**AIM OF THE TASK**
Your result should be every line of the records below that contains the word "computer".

========================

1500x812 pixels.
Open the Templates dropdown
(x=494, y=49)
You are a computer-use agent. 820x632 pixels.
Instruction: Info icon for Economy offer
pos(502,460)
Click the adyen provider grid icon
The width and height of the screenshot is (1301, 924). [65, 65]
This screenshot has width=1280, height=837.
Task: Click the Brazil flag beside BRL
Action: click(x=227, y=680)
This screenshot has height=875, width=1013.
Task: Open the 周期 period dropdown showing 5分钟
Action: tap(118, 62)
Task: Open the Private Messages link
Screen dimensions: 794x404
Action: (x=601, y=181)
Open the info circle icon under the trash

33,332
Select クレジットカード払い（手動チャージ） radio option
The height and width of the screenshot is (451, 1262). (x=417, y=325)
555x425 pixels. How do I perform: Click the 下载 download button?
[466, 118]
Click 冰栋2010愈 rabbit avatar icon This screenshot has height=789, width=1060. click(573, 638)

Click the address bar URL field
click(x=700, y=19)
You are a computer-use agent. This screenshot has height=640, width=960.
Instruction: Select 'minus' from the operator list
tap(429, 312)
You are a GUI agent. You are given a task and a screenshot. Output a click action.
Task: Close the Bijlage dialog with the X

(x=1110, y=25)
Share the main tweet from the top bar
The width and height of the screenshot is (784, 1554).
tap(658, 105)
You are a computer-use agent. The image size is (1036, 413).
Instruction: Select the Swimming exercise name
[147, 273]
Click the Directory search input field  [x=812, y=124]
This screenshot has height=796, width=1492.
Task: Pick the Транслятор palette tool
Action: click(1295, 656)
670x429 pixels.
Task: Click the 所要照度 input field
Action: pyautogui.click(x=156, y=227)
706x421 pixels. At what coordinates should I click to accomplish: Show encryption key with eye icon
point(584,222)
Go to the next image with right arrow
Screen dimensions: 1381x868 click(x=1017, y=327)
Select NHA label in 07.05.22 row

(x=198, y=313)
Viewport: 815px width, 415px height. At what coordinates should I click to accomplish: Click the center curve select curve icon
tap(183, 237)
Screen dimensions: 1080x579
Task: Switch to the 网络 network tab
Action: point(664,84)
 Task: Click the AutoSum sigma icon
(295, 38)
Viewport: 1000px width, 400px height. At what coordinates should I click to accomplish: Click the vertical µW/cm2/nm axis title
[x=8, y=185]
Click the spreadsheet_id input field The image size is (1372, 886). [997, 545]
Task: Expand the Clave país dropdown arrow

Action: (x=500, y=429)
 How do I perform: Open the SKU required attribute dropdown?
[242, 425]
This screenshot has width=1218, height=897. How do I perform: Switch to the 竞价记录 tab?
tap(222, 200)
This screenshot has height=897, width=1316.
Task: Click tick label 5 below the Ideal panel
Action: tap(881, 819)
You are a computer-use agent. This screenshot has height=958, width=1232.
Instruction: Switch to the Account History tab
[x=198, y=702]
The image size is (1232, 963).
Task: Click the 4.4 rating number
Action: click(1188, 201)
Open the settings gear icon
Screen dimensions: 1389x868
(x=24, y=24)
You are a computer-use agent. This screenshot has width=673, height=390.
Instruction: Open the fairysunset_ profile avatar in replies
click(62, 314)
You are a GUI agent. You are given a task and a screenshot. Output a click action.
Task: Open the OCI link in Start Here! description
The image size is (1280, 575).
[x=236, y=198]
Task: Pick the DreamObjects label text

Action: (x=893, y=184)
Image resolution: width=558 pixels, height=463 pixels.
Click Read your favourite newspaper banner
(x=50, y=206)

========================

**WRITTEN SOLUTION**
You are a computer-use agent. 820x632 pixels.
You are a computer-use agent. This screenshot has height=640, width=960.
You are a computer-use agent. The image size is (1036, 413).
You are a computer-use agent. This screenshot has height=958, width=1232.
You are a computer-use agent. This screenshot has width=673, height=390.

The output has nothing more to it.